Q: Living in Melbourne, Australia I have very fond memories of Waldo von Erich given that he was a regular visitor to our shores in the late ’60s and early ’70s. Waldo was a mainstay in the long running feud between The People’s Army (consisting of King Curtis, Mark Lewin, Spiros Arion and Mario Milano) and Big Bad John’s Army (consisting of Waldo, Tiger Jeet Singh, Abdullah the Butcher, Bulldog Brower, Tojo Yamamoto and Killer Karl Kox amongst others). This feud was lengthy, bloody and packed out arenas Australia wide. Wrestling was the “hottest ticket in town” every Saturday night at Festival Hall. Do you have any memories of that feud and recollections of his time Down Under. [David Tepper, Melbourne, Australia]
A: Well, I was the one that more or less made Australia. I know that when I worked for [Jim] Barnett, I went over and wanted to go home. I went over for three months, a shot, you know, and I more or less made the territory. I wanted to go home for two weeks, but I had to turn around and go back the next day because the territory just went pfffft, just dropped right down to nothing.
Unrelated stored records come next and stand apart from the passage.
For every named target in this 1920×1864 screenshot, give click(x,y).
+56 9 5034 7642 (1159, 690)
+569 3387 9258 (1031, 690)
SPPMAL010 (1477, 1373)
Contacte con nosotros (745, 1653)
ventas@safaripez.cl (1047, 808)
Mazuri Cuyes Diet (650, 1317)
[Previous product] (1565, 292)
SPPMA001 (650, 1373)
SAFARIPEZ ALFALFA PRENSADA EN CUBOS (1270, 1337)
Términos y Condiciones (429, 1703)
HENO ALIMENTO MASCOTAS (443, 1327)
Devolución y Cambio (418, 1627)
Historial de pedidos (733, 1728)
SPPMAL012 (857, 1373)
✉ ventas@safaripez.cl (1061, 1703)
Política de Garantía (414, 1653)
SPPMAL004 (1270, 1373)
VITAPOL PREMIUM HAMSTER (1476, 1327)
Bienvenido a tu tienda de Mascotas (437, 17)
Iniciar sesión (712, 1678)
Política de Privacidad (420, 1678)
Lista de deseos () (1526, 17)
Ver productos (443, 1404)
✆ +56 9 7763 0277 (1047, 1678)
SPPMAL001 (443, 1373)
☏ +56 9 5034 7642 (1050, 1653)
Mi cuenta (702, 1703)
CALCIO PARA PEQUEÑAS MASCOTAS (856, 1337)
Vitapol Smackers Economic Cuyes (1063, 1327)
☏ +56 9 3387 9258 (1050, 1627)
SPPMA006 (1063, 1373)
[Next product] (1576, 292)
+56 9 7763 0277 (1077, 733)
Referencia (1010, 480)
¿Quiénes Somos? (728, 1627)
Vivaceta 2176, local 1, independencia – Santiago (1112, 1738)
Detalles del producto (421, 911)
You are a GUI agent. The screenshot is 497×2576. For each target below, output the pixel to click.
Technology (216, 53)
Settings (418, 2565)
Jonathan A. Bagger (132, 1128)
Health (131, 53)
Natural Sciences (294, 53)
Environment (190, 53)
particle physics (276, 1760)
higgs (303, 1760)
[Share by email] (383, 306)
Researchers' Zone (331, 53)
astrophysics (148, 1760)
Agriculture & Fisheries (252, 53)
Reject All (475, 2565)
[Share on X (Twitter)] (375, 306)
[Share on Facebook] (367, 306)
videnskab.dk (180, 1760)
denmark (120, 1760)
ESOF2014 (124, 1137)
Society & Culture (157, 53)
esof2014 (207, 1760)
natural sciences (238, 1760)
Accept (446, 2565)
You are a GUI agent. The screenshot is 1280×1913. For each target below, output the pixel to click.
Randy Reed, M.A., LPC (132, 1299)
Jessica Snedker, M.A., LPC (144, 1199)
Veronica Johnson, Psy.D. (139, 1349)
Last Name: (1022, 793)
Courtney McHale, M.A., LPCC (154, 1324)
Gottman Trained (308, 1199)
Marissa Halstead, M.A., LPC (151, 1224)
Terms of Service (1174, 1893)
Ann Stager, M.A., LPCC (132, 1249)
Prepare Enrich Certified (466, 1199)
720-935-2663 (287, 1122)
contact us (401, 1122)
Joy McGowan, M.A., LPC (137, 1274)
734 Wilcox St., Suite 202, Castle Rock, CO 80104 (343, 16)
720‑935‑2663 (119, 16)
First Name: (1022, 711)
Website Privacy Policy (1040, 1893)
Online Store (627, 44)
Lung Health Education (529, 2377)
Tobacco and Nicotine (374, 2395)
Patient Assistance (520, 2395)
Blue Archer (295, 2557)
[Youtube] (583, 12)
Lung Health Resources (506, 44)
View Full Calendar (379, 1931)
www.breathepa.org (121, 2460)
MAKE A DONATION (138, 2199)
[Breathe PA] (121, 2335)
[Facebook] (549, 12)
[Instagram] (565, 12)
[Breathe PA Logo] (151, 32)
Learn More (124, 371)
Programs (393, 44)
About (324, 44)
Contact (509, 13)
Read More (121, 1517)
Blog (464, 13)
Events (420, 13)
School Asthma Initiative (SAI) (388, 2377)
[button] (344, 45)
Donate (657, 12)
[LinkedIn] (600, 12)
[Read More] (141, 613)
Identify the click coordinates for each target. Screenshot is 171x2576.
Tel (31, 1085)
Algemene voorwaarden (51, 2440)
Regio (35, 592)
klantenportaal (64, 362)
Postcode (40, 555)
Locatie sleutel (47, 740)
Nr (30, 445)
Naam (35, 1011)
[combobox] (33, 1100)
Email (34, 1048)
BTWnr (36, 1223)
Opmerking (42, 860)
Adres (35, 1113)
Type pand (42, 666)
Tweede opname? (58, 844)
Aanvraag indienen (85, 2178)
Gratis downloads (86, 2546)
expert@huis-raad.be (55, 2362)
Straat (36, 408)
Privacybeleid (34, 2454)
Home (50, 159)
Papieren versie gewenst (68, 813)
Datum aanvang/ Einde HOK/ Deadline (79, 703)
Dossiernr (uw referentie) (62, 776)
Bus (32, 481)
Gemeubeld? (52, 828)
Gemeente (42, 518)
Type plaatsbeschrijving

See, a lot of the thing, Mark Lewin, being Jewish and all, Barnett kind of took his advice, which was a lot stupid things. I was doing all the drawing, you follow me? People came to see me get beat. But Mark had persuaded Jim to let him beat me, or something like that, and that’s what happened.

Q: Doesn’t that sort of happen everywhere, where somebody gets in the promoter’s ear?
A: You’re absolutely right. The same thing, when I started out down there for Ted Turner, he bought in. I had so much heat down there he was sure he was going to lose the television channel, so Jim Barnett let me go. It was a stupid thing. They should have let me take over and run the goddamn show for them. Stupid, because Ted had more money and more places and television channels than Vince McMahon did.

Q: He was the pioneer of cable.
A: He got these other guys in there, and I guess they bent his ear, and he listened, and that’s when he started losing out to Vince, which was a stupid, bloody thing, because you never let a guy that’s wrestling run the goddamn show because they’re always going to put things over for themselves. Stupid. You never have that. That’s the worst thing you can do.

Q: What were the Australian arenas like? [Pete Jarvis, Hamilton, ON]
A: Ahhh.

Q: Were the crowds different?
A: They all hated me. I can’t say anything. No, I can’t say they were different. They all hated the German.

Q: Do you have any memories of Big Bad John? [Pete Jarvis, Hamilton, ON]
A: Well, I guess if it wasn’t for me, they wouldn’t have had a Big Bad John, they wouldn’t have had the People’s Army.

Q: Was he a decent guy to get along with?
A: I didn’t have any problem with him. It was just business.